Records to use |
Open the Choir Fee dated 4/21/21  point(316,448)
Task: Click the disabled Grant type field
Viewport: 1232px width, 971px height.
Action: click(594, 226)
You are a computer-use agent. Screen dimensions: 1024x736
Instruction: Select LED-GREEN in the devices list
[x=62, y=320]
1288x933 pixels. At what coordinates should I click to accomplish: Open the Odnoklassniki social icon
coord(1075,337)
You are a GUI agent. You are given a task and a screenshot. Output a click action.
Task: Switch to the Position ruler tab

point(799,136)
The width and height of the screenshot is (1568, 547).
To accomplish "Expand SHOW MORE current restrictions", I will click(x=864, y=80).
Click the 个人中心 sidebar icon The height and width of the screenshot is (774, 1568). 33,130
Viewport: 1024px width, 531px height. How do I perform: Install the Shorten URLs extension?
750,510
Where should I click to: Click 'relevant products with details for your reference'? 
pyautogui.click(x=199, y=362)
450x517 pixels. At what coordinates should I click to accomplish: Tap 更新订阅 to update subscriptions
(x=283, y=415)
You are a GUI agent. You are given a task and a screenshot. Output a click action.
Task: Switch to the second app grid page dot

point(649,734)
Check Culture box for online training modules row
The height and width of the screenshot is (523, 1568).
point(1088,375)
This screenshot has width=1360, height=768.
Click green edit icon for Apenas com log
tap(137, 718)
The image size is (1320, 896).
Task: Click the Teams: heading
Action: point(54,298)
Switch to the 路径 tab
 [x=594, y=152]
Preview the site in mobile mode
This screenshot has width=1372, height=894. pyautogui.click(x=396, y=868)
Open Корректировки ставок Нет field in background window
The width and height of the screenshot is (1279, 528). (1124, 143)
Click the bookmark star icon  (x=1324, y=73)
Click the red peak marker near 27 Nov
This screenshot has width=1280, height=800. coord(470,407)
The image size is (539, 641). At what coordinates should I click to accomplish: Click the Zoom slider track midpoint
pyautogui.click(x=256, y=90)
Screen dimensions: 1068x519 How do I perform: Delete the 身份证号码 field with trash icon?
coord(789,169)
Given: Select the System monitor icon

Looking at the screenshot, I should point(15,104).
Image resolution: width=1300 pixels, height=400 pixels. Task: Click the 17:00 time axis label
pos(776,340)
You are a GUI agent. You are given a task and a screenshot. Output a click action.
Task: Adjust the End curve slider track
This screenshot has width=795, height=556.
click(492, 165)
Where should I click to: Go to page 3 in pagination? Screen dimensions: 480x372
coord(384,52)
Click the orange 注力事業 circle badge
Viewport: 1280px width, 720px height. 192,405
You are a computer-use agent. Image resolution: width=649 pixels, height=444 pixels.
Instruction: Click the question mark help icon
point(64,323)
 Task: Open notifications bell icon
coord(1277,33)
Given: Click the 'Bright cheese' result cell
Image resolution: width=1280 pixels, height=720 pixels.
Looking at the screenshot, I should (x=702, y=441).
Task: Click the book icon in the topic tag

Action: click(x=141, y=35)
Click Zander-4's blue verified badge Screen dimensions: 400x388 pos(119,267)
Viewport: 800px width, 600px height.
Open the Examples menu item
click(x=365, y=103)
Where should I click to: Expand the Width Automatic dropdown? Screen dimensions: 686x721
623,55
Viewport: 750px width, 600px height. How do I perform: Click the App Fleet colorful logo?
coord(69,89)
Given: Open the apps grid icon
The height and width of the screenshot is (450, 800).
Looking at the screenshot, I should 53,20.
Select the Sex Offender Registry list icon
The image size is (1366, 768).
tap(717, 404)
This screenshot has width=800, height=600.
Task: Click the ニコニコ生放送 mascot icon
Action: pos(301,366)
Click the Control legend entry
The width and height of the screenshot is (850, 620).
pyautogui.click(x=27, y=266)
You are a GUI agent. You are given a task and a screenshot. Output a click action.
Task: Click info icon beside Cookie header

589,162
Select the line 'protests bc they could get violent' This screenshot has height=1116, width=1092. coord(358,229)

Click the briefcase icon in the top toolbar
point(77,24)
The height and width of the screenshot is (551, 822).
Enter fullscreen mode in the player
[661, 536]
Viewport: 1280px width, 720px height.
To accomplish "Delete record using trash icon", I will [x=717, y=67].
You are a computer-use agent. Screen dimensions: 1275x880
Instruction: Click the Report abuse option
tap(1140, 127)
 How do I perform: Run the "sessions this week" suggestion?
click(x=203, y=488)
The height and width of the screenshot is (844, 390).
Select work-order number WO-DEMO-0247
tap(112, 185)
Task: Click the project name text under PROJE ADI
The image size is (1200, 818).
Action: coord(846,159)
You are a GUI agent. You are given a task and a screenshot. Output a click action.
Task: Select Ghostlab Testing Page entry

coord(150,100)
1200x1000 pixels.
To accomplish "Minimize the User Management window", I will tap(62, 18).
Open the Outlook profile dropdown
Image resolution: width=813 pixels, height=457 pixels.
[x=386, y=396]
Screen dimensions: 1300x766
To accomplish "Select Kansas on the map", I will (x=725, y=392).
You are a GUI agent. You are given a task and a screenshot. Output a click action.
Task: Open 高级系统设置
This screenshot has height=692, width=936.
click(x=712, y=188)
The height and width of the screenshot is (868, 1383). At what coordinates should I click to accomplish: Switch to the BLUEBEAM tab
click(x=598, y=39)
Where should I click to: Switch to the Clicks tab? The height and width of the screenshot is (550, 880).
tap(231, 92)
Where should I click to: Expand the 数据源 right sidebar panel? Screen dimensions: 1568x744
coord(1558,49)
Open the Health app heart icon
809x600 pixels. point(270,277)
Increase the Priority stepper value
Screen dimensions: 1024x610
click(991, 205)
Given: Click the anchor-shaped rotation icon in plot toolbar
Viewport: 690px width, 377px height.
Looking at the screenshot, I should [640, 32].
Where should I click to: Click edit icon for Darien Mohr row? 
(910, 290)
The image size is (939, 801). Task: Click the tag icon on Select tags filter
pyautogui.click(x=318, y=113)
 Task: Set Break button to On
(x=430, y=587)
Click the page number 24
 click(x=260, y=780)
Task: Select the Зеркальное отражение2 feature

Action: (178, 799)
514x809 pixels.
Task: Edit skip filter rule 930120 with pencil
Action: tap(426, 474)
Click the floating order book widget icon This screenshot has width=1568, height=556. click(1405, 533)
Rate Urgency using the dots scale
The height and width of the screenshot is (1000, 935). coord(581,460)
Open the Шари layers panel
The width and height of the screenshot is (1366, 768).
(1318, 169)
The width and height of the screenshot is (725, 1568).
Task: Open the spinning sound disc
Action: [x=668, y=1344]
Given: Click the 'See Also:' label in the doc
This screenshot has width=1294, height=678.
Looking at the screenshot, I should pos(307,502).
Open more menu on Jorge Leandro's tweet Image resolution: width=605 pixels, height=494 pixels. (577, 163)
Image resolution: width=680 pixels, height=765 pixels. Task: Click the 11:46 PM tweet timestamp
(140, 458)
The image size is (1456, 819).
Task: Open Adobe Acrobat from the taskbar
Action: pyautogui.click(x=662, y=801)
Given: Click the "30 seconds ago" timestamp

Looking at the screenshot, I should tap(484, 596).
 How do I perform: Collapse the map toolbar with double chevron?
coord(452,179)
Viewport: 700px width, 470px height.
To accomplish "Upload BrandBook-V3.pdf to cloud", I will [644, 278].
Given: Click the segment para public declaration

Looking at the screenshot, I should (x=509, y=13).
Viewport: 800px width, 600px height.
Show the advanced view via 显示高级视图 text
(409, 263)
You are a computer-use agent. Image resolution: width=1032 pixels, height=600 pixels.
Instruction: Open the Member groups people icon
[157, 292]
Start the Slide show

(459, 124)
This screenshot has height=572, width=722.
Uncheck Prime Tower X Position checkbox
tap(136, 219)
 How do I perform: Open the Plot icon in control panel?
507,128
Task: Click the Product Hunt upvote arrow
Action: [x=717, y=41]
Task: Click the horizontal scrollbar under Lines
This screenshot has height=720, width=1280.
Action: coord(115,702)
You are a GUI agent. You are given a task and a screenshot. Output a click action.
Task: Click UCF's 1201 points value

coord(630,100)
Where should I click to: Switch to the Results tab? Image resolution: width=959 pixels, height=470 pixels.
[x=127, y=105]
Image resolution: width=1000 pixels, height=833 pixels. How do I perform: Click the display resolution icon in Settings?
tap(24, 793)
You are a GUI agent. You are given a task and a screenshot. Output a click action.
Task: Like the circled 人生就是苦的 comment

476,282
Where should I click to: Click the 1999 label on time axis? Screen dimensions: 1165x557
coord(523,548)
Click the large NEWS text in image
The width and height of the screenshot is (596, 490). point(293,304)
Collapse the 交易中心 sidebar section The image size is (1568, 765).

Task requirements | Look for the line with "Open more menu" in the records above. Repeat it and each line after it exactly.

Task output |
Open more menu on Jorge Leandro's tweet Image resolution: width=605 pixels, height=494 pixels. (577, 163)
Image resolution: width=680 pixels, height=765 pixels. Task: Click the 11:46 PM tweet timestamp
(140, 458)
The image size is (1456, 819).
Task: Open Adobe Acrobat from the taskbar
Action: pyautogui.click(x=662, y=801)
Given: Click the "30 seconds ago" timestamp

Looking at the screenshot, I should tap(484, 596).
 How do I perform: Collapse the map toolbar with double chevron?
coord(452,179)
Viewport: 700px width, 470px height.
To accomplish "Upload BrandBook-V3.pdf to cloud", I will [644, 278].
Given: Click the segment para public declaration

Looking at the screenshot, I should (x=509, y=13).
Viewport: 800px width, 600px height.
Show the advanced view via 显示高级视图 text
(409, 263)
You are a computer-use agent. Image resolution: width=1032 pixels, height=600 pixels.
Instruction: Open the Member groups people icon
[157, 292]
Start the Slide show

(459, 124)
This screenshot has height=572, width=722.
Uncheck Prime Tower X Position checkbox
tap(136, 219)
 How do I perform: Open the Plot icon in control panel?
507,128
Task: Click the Product Hunt upvote arrow
Action: [x=717, y=41]
Task: Click the horizontal scrollbar under Lines
This screenshot has height=720, width=1280.
Action: coord(115,702)
You are a GUI agent. You are given a task and a screenshot. Output a click action.
Task: Click UCF's 1201 points value

coord(630,100)
Where should I click to: Switch to the Results tab? Image resolution: width=959 pixels, height=470 pixels.
[x=127, y=105]
Image resolution: width=1000 pixels, height=833 pixels. How do I perform: Click the display resolution icon in Settings?
tap(24, 793)
You are a GUI agent. You are given a task and a screenshot. Output a click action.
Task: Like the circled 人生就是苦的 comment

476,282
Where should I click to: Click the 1999 label on time axis? Screen dimensions: 1165x557
coord(523,548)
Click the large NEWS text in image
The width and height of the screenshot is (596, 490). point(293,304)
Collapse the 交易中心 sidebar section The image size is (1568, 765).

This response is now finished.